**PROBLEM STATEMENT**
The records follow. Filter them to the lines that hold "computer".

**DATA UNDER STUDY**

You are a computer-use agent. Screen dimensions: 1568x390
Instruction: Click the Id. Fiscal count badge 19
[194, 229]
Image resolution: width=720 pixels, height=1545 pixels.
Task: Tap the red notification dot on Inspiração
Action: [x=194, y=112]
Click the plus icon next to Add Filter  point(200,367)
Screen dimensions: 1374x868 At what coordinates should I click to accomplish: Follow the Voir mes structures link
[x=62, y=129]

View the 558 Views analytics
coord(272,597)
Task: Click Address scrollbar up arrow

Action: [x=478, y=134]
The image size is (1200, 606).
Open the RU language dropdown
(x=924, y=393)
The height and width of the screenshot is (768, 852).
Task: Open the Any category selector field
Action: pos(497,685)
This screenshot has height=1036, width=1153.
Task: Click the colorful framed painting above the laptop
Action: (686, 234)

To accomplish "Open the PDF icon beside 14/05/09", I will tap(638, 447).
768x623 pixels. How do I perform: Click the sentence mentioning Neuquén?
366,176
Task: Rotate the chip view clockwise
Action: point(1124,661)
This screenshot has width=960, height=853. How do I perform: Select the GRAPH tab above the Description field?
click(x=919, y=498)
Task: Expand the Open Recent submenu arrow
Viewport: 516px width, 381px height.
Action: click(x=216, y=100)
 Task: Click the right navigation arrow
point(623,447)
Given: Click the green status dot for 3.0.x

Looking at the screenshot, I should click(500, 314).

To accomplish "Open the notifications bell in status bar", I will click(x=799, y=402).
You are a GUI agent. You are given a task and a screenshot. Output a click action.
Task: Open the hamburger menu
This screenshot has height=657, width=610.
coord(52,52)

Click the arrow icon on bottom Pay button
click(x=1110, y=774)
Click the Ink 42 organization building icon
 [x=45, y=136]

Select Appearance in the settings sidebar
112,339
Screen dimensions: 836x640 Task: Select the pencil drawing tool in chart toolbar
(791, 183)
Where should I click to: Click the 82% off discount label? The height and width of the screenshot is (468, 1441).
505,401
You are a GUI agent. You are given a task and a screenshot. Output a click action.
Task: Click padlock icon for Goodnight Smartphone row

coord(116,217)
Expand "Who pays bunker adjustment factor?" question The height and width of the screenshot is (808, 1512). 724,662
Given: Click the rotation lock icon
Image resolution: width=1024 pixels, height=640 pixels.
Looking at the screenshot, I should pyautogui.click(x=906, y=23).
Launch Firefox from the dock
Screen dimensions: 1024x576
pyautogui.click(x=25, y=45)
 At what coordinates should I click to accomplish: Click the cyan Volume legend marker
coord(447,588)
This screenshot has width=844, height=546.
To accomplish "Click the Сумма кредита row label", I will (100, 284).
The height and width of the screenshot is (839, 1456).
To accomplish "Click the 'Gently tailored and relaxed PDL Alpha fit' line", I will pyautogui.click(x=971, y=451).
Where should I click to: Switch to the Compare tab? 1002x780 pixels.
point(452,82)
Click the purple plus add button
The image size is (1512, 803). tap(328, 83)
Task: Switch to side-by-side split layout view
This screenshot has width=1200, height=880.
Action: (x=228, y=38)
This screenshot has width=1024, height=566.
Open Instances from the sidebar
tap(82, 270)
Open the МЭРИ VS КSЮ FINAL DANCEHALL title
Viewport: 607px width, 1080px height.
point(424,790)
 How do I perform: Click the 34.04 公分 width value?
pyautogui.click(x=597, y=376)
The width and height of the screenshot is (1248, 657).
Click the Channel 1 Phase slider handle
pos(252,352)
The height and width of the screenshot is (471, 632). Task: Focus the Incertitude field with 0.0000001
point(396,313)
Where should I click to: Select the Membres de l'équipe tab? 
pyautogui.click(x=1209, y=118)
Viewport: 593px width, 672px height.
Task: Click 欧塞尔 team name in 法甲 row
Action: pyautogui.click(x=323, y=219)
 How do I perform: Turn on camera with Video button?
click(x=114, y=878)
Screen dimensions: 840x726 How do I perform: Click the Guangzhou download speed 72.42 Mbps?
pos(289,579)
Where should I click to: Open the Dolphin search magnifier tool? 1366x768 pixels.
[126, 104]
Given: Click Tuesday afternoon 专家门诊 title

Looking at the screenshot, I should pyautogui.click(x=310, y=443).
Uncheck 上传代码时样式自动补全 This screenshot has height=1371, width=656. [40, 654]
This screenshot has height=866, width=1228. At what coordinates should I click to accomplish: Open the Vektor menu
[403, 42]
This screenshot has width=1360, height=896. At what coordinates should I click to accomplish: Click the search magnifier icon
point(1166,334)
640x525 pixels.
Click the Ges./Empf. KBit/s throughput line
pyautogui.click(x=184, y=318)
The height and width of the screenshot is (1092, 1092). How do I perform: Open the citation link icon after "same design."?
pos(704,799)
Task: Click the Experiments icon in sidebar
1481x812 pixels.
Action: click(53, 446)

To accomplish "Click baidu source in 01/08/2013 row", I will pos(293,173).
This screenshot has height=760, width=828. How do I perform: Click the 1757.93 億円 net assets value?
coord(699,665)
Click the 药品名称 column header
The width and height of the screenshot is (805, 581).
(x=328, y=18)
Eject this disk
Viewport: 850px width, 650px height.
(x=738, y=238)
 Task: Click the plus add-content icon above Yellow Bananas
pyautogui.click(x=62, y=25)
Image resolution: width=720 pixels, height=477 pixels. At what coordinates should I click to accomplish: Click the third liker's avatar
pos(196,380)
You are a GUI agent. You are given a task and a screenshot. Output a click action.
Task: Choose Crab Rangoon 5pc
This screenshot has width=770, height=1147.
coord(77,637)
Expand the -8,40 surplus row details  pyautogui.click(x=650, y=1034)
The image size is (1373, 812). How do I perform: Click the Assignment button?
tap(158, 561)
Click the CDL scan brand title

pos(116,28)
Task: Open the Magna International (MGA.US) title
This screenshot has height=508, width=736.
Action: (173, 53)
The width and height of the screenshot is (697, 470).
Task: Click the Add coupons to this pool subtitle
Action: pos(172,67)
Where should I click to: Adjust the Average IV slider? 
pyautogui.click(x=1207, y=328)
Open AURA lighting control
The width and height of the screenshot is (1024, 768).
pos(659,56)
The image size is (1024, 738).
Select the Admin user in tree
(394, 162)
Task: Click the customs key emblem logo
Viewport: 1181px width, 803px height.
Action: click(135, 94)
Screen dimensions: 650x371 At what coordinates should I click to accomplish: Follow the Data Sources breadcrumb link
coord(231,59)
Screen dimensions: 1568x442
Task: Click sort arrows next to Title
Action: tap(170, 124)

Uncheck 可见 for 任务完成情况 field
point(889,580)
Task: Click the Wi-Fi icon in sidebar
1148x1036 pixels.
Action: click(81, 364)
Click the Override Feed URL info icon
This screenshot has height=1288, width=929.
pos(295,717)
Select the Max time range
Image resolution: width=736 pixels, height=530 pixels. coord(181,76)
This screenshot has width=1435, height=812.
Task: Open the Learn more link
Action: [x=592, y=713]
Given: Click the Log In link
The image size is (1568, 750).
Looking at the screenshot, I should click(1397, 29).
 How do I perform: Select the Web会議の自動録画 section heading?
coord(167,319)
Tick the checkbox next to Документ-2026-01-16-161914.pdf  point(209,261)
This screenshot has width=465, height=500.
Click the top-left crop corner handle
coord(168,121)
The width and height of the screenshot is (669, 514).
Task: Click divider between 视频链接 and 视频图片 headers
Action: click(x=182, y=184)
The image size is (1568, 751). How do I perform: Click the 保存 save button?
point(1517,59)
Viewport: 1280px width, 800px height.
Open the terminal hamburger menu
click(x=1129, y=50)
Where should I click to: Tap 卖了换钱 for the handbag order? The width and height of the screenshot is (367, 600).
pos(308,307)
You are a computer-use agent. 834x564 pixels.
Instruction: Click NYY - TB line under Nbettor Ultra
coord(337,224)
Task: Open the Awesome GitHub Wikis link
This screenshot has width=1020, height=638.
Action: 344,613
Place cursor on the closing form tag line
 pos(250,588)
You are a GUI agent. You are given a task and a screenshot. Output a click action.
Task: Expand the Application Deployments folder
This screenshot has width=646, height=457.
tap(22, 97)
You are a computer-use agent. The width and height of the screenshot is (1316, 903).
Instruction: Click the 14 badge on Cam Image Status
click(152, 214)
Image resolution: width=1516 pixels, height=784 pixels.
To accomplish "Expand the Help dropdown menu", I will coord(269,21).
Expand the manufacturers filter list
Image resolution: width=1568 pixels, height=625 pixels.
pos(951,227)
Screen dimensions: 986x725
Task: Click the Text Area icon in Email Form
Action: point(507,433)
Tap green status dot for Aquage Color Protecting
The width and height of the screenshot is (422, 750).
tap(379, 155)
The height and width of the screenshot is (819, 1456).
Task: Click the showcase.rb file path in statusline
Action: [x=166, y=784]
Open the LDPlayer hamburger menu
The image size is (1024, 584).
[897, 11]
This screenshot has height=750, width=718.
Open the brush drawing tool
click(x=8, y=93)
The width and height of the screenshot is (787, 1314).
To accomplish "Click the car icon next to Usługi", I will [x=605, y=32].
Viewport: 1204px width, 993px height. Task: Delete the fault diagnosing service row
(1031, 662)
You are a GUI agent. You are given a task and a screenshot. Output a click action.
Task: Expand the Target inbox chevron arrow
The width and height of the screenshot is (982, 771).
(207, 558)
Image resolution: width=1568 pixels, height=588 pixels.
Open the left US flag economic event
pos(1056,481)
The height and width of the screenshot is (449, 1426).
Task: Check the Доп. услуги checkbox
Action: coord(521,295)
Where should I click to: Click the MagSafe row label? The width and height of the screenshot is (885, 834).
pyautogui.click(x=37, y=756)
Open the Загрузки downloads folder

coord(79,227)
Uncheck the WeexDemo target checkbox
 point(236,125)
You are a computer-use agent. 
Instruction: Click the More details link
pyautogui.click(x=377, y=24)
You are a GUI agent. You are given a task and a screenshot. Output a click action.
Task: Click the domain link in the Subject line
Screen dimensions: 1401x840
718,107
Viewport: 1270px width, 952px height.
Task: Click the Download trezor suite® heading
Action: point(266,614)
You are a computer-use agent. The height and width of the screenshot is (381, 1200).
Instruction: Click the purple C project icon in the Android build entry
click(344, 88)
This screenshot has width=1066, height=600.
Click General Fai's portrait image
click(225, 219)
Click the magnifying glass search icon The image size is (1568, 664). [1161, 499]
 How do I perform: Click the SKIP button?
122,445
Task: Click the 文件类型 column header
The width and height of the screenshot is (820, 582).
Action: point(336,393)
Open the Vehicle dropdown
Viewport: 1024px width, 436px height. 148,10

**ANSWER SPACE**
You are a computer-use agent. Screen dimensions: 1568x390
You are a computer-use agent. 834x564 pixels.
You are a computer-use agent. The width and height of the screenshot is (1316, 903).
You are a computer-use agent. 
You are a computer-use agent. The height and width of the screenshot is (381, 1200).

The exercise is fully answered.